Des pratiques illégales pour inciter à l’achat
Sur les images diffusées par la Fondation, les exposants usent et abusent de discours destinés à rappeler la responsabilité de chacun dans l’accueil d’un animal et l’engagement que cet acte représente. Cependant, au moment de conclure la vente, la réalité est toute autre : alors qu’un temps de réflexion est désormais obligatoire entre la signature du certificat d’engagement et de connaissance et la remise de l’animal, les acheteurs sont incités à antidater le document et à
repartir avec le chiot sans délai.
Une méconnaissance de la loi qui expose les vendeurs à une amende de 135 euros, laquelle peut être aggravée par une condamnation pour faux et usage de faux, passible d’un an d’emprisonnement et de 15 000 € d’amende, si le vendeur demande à l’acquéreur de modifier sciemment la date sur le document pour simuler le respect des 7 jours. Des sanctions qui ne sont malheureusement jamais prononcées dans les faits, ce qui permet à ces salons de prospérer en
toute impunité.
Cette course au profit s’accompagne d’une absence manifeste de sensibilisation et de sélection des futurs maîtres, voire parfois d’un certain forcing pour favoriser l’achat. Par ailleurs, le manque de transparence concernant les « races » exposées interpelle et inquiète (maltipoo, morkie, pomsky, pomchi, samsky…) : de nombreux chiots issus de croisements de races sont illégalement présentés comme des chiens de race et vendus à prix d’or, jouant sur la méconnaissance du public et sur des discours parfaitement marketés pour en vanter les mérites.
Une réponse politique insuffisante
Fin juillet, le premier ministre a annoncé un renforcement des contrôles et un durcissement de la réglementation relative aux salons du chiot, une mesure que la Fondation 30 Millions d’Amis juge insuffisante tant ces événements encouragent l’achat d’impulsion et mettent les animaux en danger.

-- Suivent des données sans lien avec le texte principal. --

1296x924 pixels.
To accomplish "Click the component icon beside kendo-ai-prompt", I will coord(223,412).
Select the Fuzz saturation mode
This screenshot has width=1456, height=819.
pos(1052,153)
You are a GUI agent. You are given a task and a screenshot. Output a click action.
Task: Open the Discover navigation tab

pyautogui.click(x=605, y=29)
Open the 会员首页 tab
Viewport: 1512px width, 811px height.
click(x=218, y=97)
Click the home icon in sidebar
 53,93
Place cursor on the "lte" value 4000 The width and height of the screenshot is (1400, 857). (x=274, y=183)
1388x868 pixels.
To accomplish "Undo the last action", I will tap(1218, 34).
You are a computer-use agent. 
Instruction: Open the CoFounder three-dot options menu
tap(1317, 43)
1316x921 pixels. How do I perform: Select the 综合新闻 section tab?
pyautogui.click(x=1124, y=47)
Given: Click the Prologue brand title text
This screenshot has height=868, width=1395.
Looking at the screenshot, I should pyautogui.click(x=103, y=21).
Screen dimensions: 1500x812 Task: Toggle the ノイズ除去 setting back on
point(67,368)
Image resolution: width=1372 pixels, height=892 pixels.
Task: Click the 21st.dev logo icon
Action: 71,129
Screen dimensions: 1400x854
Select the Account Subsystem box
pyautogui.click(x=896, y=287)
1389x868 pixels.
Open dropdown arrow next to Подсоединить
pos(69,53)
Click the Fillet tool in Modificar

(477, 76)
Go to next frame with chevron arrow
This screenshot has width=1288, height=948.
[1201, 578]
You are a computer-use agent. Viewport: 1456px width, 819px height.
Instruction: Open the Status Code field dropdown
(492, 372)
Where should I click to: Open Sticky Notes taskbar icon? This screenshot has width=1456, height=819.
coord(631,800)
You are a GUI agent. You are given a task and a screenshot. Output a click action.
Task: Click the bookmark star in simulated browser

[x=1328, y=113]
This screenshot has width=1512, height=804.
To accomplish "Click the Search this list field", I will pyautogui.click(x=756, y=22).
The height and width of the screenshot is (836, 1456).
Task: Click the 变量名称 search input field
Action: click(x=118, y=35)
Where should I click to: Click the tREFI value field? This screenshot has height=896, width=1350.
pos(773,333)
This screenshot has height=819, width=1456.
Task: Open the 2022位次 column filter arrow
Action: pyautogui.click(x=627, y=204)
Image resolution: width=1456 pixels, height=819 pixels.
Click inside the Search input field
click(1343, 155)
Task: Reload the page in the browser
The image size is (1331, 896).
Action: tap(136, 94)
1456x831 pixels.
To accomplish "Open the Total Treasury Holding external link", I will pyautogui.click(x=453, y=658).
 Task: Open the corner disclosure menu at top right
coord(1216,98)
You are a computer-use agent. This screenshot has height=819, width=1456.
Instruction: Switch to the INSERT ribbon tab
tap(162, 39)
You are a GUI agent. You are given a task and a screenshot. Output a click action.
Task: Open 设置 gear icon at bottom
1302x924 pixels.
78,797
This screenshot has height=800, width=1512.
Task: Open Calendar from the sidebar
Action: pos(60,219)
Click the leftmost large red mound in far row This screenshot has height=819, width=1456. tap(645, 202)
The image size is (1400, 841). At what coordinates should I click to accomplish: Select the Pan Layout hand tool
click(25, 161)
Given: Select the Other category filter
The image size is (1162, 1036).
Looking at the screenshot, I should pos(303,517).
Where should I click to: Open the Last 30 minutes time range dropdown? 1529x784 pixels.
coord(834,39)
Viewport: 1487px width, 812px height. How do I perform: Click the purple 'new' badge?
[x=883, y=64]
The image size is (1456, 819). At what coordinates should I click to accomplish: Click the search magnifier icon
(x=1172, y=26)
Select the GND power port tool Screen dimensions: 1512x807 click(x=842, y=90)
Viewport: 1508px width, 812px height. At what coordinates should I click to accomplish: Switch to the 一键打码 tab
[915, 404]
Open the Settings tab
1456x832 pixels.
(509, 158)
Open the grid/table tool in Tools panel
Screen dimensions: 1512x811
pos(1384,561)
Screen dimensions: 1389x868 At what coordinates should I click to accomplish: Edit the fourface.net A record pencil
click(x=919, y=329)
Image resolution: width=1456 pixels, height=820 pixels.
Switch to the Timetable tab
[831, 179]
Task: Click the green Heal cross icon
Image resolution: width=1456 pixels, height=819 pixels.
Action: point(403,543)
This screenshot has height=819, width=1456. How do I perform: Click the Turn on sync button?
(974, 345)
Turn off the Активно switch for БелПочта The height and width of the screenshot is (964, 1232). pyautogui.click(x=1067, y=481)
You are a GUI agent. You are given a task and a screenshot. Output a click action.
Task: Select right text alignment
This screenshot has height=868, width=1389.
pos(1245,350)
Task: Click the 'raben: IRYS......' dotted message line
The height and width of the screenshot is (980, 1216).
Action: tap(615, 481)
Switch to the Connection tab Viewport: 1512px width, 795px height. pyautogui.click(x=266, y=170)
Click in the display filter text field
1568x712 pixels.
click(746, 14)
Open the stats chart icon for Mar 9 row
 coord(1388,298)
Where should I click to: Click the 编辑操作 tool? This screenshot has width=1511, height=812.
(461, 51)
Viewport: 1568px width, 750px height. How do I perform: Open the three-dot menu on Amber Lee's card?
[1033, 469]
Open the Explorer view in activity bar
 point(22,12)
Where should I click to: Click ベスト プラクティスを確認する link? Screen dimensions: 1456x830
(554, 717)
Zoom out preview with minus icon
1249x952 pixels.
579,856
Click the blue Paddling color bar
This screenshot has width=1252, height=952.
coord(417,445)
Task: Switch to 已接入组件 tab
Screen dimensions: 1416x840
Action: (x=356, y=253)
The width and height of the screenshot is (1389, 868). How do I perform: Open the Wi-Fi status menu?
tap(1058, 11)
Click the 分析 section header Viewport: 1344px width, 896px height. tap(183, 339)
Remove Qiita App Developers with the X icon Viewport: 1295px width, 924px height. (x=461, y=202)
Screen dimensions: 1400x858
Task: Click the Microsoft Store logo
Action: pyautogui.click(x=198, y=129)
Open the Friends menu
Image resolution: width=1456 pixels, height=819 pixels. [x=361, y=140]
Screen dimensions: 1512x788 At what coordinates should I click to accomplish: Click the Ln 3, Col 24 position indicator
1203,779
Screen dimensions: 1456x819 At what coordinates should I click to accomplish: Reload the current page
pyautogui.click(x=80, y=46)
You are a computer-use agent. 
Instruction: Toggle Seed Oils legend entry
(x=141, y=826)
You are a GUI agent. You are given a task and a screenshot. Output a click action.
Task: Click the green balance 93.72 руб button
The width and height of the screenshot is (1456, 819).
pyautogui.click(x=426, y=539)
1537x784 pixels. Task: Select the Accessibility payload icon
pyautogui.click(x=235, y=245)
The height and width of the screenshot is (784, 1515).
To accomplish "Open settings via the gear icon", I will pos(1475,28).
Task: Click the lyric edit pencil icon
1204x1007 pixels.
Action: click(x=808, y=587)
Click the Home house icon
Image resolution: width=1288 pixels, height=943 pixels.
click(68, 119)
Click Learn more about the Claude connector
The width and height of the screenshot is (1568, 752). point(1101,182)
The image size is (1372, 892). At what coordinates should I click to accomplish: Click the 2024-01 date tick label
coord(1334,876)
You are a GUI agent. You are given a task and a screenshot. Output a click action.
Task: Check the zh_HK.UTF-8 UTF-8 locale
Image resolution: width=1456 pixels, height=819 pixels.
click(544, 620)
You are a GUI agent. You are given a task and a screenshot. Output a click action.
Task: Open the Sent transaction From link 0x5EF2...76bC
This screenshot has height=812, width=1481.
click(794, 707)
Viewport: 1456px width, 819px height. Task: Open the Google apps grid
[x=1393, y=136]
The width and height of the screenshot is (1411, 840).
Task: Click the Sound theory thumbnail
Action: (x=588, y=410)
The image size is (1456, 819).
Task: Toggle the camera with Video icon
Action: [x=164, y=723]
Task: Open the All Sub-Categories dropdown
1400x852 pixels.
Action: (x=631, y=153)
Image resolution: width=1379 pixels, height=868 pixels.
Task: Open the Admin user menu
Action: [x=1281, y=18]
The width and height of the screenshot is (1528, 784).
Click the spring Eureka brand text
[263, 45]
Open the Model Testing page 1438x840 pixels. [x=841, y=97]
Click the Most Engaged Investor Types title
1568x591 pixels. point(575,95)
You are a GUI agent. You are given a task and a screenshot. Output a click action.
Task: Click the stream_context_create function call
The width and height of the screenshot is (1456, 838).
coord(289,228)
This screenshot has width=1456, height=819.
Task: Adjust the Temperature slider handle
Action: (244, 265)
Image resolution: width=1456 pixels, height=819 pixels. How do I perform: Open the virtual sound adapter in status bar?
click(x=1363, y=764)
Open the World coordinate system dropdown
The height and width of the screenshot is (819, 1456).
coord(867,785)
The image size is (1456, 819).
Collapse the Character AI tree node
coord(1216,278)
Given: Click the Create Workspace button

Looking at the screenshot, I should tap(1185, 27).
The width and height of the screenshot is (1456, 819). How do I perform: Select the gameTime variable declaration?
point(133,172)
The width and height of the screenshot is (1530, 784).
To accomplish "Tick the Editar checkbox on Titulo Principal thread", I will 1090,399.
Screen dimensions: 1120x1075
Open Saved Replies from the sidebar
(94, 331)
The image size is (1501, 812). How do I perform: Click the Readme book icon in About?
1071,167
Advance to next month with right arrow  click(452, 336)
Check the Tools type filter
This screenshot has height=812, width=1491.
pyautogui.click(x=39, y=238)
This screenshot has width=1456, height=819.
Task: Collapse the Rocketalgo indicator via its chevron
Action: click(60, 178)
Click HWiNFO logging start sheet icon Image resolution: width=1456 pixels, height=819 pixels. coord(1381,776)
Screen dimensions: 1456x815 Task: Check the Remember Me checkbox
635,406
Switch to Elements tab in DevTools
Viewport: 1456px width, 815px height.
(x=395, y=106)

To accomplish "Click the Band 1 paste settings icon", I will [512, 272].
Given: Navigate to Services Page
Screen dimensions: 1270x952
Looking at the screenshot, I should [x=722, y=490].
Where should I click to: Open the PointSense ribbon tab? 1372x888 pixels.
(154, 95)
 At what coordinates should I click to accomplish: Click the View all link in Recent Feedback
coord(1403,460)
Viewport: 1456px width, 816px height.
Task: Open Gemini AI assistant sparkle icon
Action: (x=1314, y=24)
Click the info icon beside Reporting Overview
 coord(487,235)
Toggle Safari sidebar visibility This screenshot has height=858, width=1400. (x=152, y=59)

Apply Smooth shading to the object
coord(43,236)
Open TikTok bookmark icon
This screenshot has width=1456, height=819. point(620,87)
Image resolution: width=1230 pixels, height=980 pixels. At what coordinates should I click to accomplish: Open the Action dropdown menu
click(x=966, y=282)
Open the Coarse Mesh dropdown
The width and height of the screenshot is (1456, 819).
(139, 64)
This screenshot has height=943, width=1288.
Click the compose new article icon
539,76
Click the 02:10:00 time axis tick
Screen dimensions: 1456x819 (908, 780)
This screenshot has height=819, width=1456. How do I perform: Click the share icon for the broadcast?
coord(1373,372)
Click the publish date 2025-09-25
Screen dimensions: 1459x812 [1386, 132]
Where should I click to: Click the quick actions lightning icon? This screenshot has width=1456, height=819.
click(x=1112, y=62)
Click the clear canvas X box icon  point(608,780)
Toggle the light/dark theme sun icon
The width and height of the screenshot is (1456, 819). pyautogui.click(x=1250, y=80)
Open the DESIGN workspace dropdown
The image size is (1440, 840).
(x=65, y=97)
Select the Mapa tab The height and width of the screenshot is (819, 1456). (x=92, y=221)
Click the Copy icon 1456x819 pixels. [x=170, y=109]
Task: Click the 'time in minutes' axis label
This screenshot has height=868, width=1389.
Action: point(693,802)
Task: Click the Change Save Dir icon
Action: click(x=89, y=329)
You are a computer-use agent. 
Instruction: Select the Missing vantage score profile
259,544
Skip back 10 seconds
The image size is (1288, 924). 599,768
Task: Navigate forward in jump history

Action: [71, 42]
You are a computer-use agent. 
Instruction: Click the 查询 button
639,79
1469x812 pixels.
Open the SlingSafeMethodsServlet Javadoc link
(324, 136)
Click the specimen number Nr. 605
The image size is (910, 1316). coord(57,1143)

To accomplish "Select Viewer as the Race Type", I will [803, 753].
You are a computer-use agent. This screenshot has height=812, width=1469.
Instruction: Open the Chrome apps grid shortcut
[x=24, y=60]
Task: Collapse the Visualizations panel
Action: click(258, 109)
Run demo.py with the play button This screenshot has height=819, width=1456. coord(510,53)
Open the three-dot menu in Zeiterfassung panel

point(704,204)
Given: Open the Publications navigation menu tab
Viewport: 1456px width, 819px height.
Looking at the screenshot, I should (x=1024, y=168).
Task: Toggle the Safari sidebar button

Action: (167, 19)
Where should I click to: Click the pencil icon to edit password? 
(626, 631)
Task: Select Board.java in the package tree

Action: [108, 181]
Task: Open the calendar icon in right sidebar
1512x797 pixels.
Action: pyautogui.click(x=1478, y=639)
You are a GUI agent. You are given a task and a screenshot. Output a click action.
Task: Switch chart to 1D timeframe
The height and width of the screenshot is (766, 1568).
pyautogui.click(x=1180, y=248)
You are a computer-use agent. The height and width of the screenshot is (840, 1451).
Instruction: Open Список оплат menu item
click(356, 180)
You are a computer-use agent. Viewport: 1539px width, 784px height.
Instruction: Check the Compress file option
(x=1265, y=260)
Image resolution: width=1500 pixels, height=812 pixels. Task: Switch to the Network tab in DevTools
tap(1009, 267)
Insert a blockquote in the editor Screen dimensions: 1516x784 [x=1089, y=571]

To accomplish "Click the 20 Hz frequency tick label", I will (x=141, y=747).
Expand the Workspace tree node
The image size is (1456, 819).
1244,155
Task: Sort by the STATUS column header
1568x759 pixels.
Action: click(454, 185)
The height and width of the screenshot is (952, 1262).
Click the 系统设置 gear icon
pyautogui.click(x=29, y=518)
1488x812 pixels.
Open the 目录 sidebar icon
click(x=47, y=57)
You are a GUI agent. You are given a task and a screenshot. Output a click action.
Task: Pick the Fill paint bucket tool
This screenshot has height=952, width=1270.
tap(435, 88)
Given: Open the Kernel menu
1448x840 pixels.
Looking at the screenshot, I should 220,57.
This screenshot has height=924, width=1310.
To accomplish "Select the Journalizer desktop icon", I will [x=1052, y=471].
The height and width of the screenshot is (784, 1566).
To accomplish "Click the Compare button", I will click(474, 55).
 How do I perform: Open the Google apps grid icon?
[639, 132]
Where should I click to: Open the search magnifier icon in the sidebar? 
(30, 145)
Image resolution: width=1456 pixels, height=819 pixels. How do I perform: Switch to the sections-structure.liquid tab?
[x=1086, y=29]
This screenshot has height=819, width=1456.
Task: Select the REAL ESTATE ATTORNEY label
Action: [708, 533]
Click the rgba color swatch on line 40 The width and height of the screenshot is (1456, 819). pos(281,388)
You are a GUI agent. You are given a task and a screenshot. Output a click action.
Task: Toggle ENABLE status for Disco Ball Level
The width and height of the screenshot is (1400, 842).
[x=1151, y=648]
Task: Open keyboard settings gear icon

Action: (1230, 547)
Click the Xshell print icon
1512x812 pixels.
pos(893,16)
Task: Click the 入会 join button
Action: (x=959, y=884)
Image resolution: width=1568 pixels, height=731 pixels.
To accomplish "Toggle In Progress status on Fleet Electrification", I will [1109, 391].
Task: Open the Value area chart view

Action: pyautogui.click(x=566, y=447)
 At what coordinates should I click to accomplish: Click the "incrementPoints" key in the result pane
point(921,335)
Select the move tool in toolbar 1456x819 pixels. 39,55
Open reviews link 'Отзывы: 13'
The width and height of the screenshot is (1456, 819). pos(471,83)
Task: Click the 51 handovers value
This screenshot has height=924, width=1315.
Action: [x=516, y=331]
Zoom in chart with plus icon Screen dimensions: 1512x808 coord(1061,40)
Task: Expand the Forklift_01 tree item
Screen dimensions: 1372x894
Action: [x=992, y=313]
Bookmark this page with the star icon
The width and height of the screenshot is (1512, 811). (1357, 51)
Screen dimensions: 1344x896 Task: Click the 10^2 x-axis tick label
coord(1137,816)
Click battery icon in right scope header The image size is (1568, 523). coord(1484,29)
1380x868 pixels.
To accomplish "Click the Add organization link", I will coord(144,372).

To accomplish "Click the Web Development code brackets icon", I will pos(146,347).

« N’oublions pas qu’un exposant qui parcourt la France entière et paie un stand sur un salon aura toujours pour objectif de vendre ses chiots pour rentabiliser sa participation et repartir les mains vides mais les poches pleines ! Le modèle économique de ce mode de vente sera toujours incompatible avec l’acquisition responsable d’un animal. S’agissant des salons du chiot, l’heure n’est donc plus à l’encadrement mais à l’interdiction ferme et définitive » conclut Lorène Jacquet, responsable des Affaires publiques à la Fondation 30 Millions d’Amis.